Gracias, sol


Hace frío en la mañana y en la noche. En las tardes está soleado, lloviendo o una mezcla de ambas, a la vez que las calles se convierten en Venecia (¿o Xochimilco?). Todo el día hay vientos fuertes, tanto así que a veces se caen los árboles, espectaculares, postes u otros objetos estáticos que las personas olvidaron, pero con ayuda del viento, se dieron a conocer de nuevo.
¡Qué bello es el sol! Siempre alegre allá arriba, emanando luz y calor hacia nosotros; el clima perfecto para salir y, en muchos casos, ser felices, pero no siempre es así. Hace casi 10 años, en una fecha que no quiero recordar, viví una tragedia, que en ese momento de verdad no comprendía, porque la ingenuidad de la infancia es un bello tesoro.
Comenzaba el día como todos los demás, levantándome de mi cama, justo al lado de la ventana, recibiendo los rayos de sol directo en mi cara en la habitación más alejada de la puerta principal, como si estar relegado a la lejanía funcionara, de alguna forma, para evitar los acontecimientos próximos. Era el clima perfecto, tal como siempre vemos a los personajes de las películas levantarse entre sus sábanas blancas, sonreír y con una mirada esperanzada a un excelente día.
No estoy muy seguro qué día fue exactamente, ni por qué no tuve clases en la escuela primaria, la cual estaba a dos minutos de casa; sólo recuerdo aquellos gemidos, exhalaciones y gritos de dolor que, desde hacía casi cuatro meses, no paraba de escuchar. Esa mañana todo estaba en silencio y muy tranquilo, algo raro en casa desde hacía tiempo.
Siempre me sucede que cuando me levanto, me quedo sentado en la orilla de mi cama unos momentos, contemplando la inmensidad de mi mente o, simplemente, con la idea de dormir más. Mis padres no estaban en la cama de junto, así que decidí ir en busca de ellos. Pasé por el cuarto de al lado, el de mis hermanos, pero tampoco estaban. Creo que en ese momento la caminata hacia el pasillo fue eterna, como si cada paso durara una hora. Pesado, lento, con ganas de nunca haber pisado tierra.
Estando en la puerta que me deja en el pasillo que conecta hacia todo el hogar, me percaté de la presencia de más gente de la habitual en la casa.
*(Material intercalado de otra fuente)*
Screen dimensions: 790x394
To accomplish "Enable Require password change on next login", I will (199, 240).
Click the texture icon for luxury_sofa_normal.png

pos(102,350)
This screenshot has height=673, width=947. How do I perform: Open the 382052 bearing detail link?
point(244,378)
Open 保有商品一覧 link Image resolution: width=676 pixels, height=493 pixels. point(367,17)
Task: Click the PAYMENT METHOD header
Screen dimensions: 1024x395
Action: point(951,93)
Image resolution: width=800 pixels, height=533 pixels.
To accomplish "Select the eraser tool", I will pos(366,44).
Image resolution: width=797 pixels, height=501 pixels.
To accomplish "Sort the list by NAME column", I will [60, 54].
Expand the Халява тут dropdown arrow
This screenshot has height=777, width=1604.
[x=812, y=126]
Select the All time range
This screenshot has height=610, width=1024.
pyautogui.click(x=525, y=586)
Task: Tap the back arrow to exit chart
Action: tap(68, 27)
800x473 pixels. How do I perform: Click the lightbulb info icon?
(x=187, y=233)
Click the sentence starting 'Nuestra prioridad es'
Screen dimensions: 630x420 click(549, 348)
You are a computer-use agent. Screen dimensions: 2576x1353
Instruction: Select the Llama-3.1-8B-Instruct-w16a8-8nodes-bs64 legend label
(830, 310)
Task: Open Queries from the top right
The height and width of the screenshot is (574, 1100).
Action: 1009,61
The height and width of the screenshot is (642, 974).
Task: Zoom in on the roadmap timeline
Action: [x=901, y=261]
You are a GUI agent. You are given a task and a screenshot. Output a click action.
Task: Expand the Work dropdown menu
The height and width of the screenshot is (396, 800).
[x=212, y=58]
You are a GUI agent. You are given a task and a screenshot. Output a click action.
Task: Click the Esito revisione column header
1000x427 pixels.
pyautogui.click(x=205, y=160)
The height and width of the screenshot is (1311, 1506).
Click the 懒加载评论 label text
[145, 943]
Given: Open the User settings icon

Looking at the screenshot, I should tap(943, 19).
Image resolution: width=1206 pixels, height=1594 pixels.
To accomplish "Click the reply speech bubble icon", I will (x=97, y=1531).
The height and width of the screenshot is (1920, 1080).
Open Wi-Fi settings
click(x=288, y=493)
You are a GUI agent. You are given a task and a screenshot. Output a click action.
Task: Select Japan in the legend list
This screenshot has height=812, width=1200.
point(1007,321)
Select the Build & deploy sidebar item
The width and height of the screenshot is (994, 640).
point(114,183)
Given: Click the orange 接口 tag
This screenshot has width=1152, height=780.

Me quedé parado ahí, al inicio del pasillo, perplejo por tantas personas viendo hacia la habitación, con cara larga, con lágrimas en los ojos; algunos estaban platicando, tomando café o realizando cualquier otra acción, pero nadie se había percatado que un niño de 8 años estaba ahí parado.
Al rescate de mi ensimismamiento, llegó mi hermano. Él, de tez morena, cabello rizado a los hombros, tan delgado que podía esconderse detrás de un poste de luz y con una voz juvenil de tono agudo me dijo: “Debemos ir al deportivo, hoy es día de futbol”. No era día de deportes. Nunca hubo día de futbol.
Deportivo. Recordé un sueño que tuve con mi abuela, ella me decía: “cuando me levante de aquí, iremos a jugar al deportivo, al Alfredo del Mazo”. Mi hermano me quería jalar hacia la puerta para irnos lo más pronto posible de aquella escena, lo inevitable fue girar mi cabeza al lado izquierdo, el mismo sitio donde el agua derramada de los ojos de todos se acumulaba.
La puerta estaba abierta y mi madre, tan regordeta como siempre, estaba a su lado, hincada en el piso, llorándole, destrozada; mi padre, más alto del 1.80, atrás de ella, dando golpes débiles en la espalda, de consolación; mi abuelo del otro lado, simplemente observando a la que una vez fue el amor de su vida; y ahí estaba ella, la más querida, la más fuerte de cuerpo y mente, la dueña de la casa.

El clima era perfecto para seguir ahí. Lo comprendí todo. El sol supo que ese era el día. Supo perfectamente que guiaría su camino, que sus rayos calmados, como el brillo espectacular que caracterizaba su cuarto cada mañana, serían el pasillo por el cual ella llegaría al descanso. Parecía un sueño tan placentero, tan cómoda en su cama con sábanas blancas, como los artistas sonrientes. Gracias, sol, ya lo sabías.